Question New build issues with GPU causing Win11 to be corrupted

JWMiddleton

Diamond Member
Aug 10, 2000
5,686
172
106
I have a new case, 1,200W PSU, 2TB M.2 SSD and MicroCenter Combo (Ryzen 9 7900x, ASUS ROG Strix B650E-F and G-Skill DDR5-6000 ram.) It is replacing many of the items in the system in my sig. I got the system running last week and installed a bunch of software and all was working well. I had a few minor issues like a tab would crash some times in Firefox when watching a YouTube video. Also, I'd start Eugene Heaven running and go off and do something else. When I returned Heaven would have closed and I'd be back at the desktop. I had made a few BIOS changes such as EXPO, reduced TDP limit from 95 to 80, and a few other suggestions that would help FPS. No CPU overclocking.

I was running a Radeon RX 6900 XT with the latest drivers. I loaded Steam to try some games and 3dMark. Well, Time Spy says it stated, but the screen was black. It was hard to even get out of it. I tried a few other small games like Quake II RTX as it wasn't much of a download. It worked, but rebooted the system as I exited. Then the system had a problem booting as if the boot drive was corrupted. The more I tried to fix it, the worse it got. I was ready to box it all up and take it back to MC.

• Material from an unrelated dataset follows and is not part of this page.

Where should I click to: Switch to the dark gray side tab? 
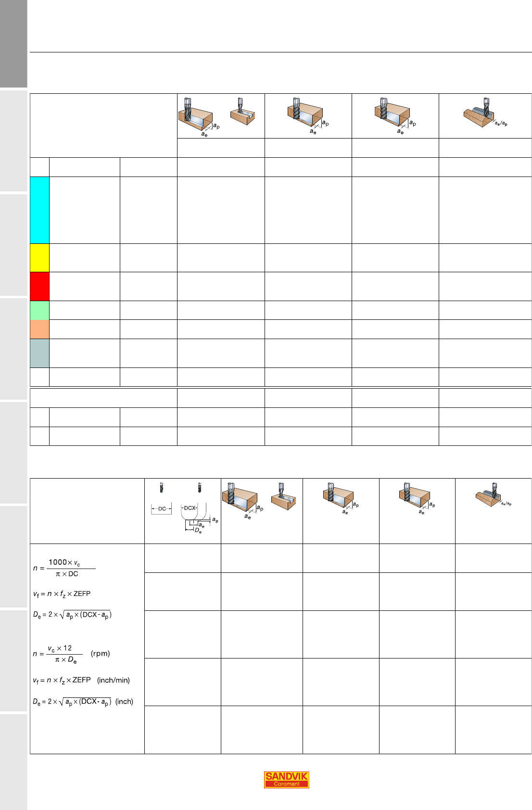(13, 43)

This morning I decided to clear the BOIS, so it was in default state. I took out the GPU and unplugged drives D: & E: Running on the Radeon Graphics IGP, I did a fresh install of Windows 11 without the network. Then I installed all the drivers from a USB stick, got it on the network. and started graphics testing. It seemed to be working fine. Then I installed a know good RX 580 GPU and the previous version of the drivers. It was fine until I started to run 3DMark. The screen went blank and would not come back without a reset. When it tried booting into Windows it said it need to go into Recovery Mode. This didn't help and again it seemed to get worse the more I tried. At one point I could not click on the start menu without getting a critical error message. I shutdown the system, took out the GPU and rebooted. It did the recovery thing and is now working fine on the IGP. I've had Heaven running and hasn't crashed for about an hour.

20230716_180655.jpg

So, same issue with 2 different GPU's. What is the problem? Motherboard or PCIe 8-Pin Power or ???

John
 

Tech Junky

Diamond Member
Jan 27, 2022
3,418
1,148
106
Switch back to Intel or get a different board.

Could be the ram. The indicator would be the failed tab as ram is usually the cause for them crashing.
 

JWMiddleton

Diamond Member
Aug 10, 2000
5,686
172
106
Switch back to Intel or get a different board.

Could be the ram. The indicator would be the failed tab as ram is usually the cause for them crashing.

Hi TJ,

I had a doctor's appointment in town, so I've been gone a while. I left the system running Heaven for at least 4 hours and no issues. Thus, I'd think it has nothing to do with the RAM. It is going to be a PITA due to the weight of the system, but I'm going to try the PSU in my sig.

If you read this thread you will see why I gave AMD a try (again.) AARrrgghh...I really f'ed up...Question RESOLVED...
 

Tech Junky

Diamond Member
Jan 27, 2022
3,418
1,148
106
If you read this thread you will see why I gave AMD a try (again.) AARrrgghh...I really f'ed up...Question RESOLVED...
I'm aware.

I've contemplated switching to AMD as well as my first build back in the 90's was AMD. I just can't bring myself to do it though. It seems the polish they used to have on their setup has diminished and some things don't get resolved by their engineers until the next CPU release. For my use though a lot of it would be mitigated because I would be going more of a server build and not gaming. I just can't see paying the premium though for the same performance of Intel. It's a considerable difference in price for CPU/MOBO. The one thing I'm eyeing for AMD is bifurcation of slots to allow for a cheaper M2 Raid build AIC $100 vs $500 and getting the full speed of Gen4 drives vs an aggregate with Intel using PLX switching.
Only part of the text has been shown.